Cryptocurrency Market Will ‘Run in Circles’ without Institutional Investors, Former Hedge Fund Manager Mike Novogratz Says
Even though cryptocurrency has seen a surge in public and government interest since the start of the year, Hedge fund billionaire Mike Novogratz still believes the market will continue to run in circles without institutional investors.
Speaking at the Beyond Blocks Conference in South Korea recently, founder of the Galaxy Digital crypto investment firm and former Wall Street executive Mike Novogratz said it will take 5 to 6 years before blockchain and cryptocurrency will go mainstream.
According to a report by blockchain and tech news outlet Blockt, Novogratz’s estimate is based on how long it will take for crypto infrastructure, including regulations, to develop to a satisfactory level and for institutions to start moving into the space in large numbers.
The billionaire indicated that institutional interest will be the driving force behind adoption, but at the end of the day, he noted, cryptocurrency is focused on individuals and reliable regulation is needed to protect retail speculators as they get involved.
“You won’t see mass adoption until the user experience does not feel like something new and that is still five to six years away,” he said.
The first stepping stone, Novogratz emphasized, will be an increased interest from institutional interest, which many believe is already well underway as banks, including Novogratz’s former employer Goldman Sachs, have started to push at the existing limits of the space.
“Think about how institutional investors operate. It’s hard to tell your boss “I have money in places you have never heard of.” You need a trusted, name custodian — a Japanese bank or HSBC or ICE or Goldman Sachs — to allow institutional investors to feel comfortable,” he explained.
“The bet I am making is that sometime in the next two to three years, a herd of institutions will come running into this space. Without that, we will be running in circles.”

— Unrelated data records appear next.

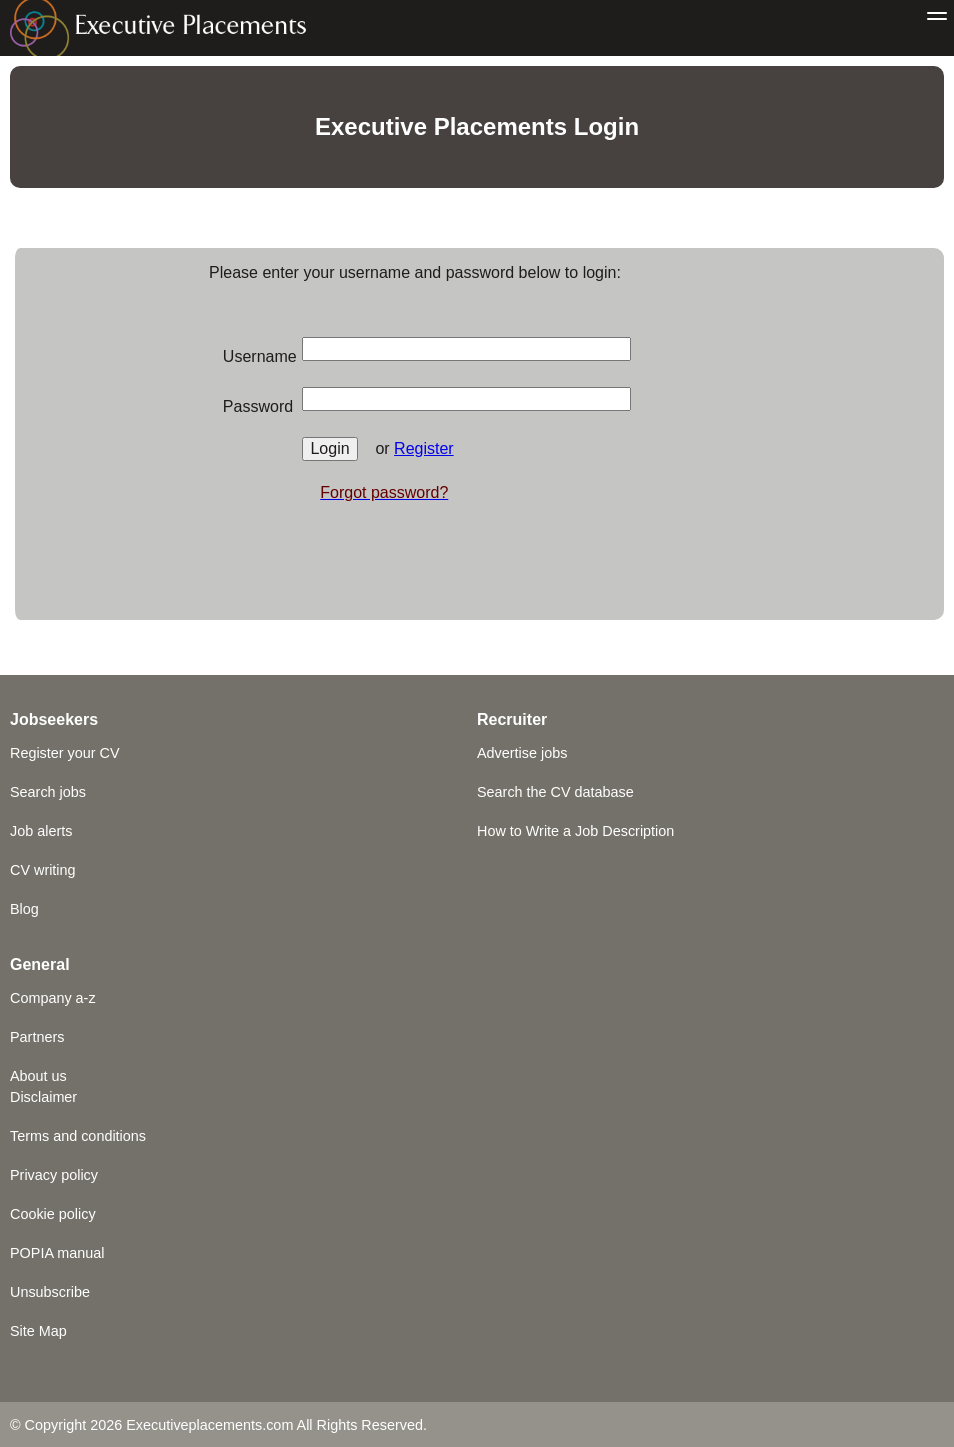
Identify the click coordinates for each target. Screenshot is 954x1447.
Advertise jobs (522, 753)
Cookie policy (53, 1214)
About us (38, 1076)
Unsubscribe (50, 1292)
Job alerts (41, 831)
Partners (37, 1037)
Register (424, 448)
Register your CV (65, 753)
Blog (24, 909)
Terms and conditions (78, 1136)
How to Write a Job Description (575, 831)
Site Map (38, 1331)
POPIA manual (57, 1253)
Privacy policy (54, 1175)
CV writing (43, 870)
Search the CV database (555, 792)
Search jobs (48, 792)
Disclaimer (43, 1097)
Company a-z (53, 998)
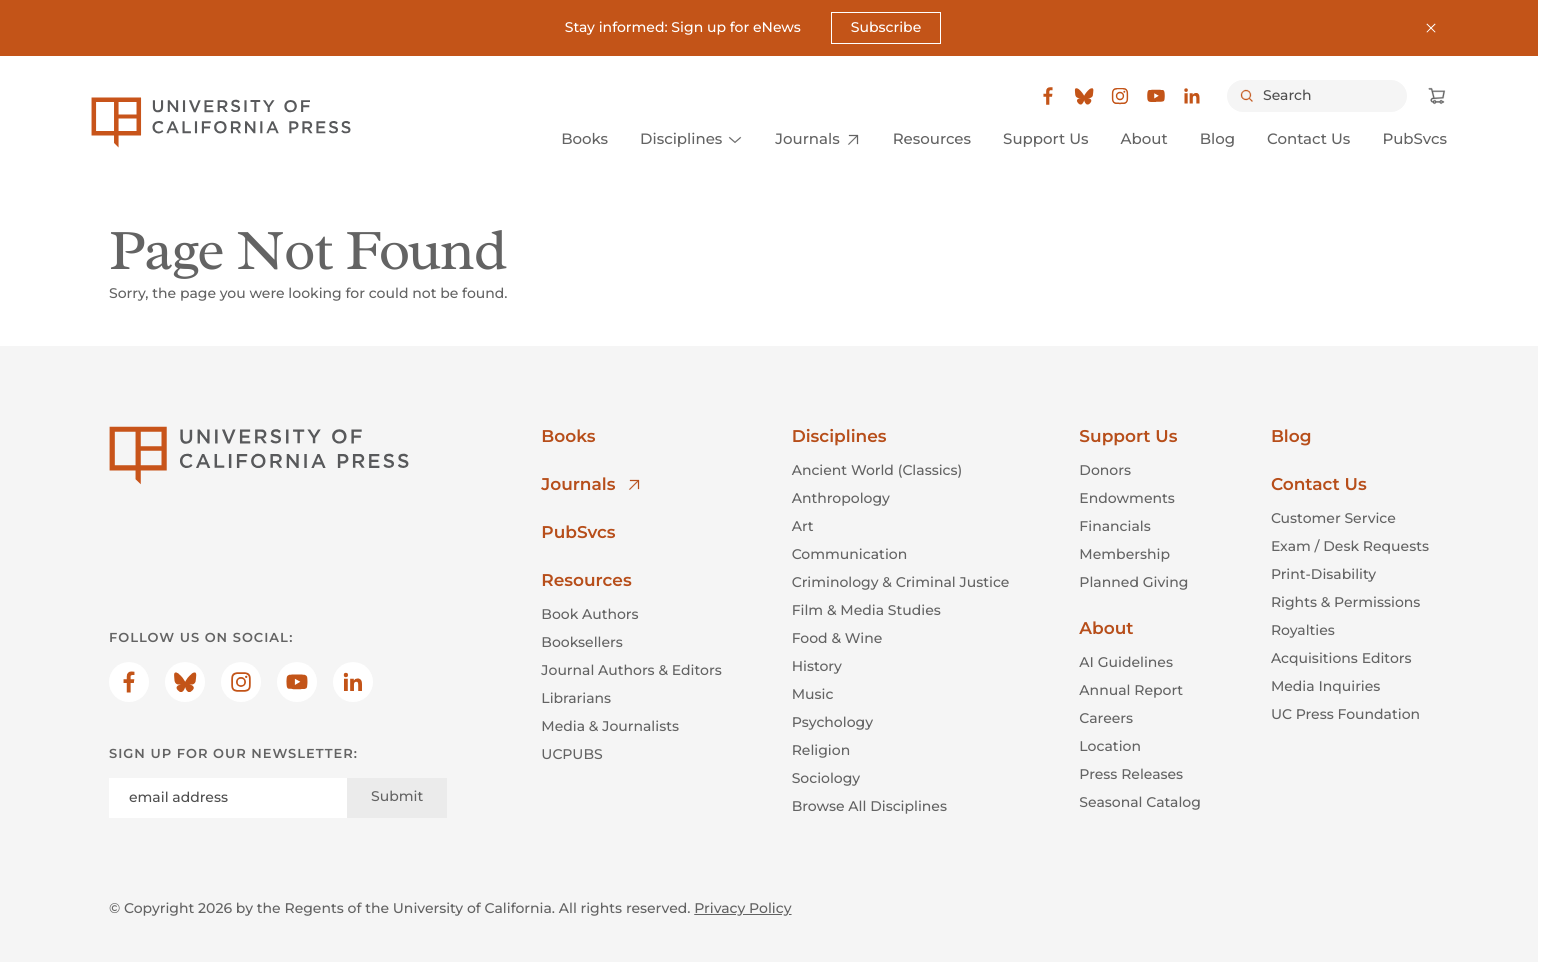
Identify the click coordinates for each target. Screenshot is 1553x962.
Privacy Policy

Novogratz, however, acknowledged that various businesses themselves are already keenly examining the market and the underlying technology – a development he called “a sign of previous efforts bearing fruit”.
“The mission was to convert institutional investors to crypto. Now when I meet a CEO or CIO, I am surprised at how much they know. Most have not taken the first step in participating, but they are doing a lot of work,” Novogratz said.
The number of financial institutions that have indicated interest in cryptocurrencies has increased significantly during the course of 2018, especially as investors look to take advantage of the huge correction that took over the market this year.
Recently, Japanese Financial giants SBI Holdings launched its cryptocurrency exchange VcTrade for local investors. Also, the world’s largest exchange-traded fund provider BlackRock has announced its plans to form a special working group that will investigate the crypto market and estimates the company’s potential involvement in Bitcoin.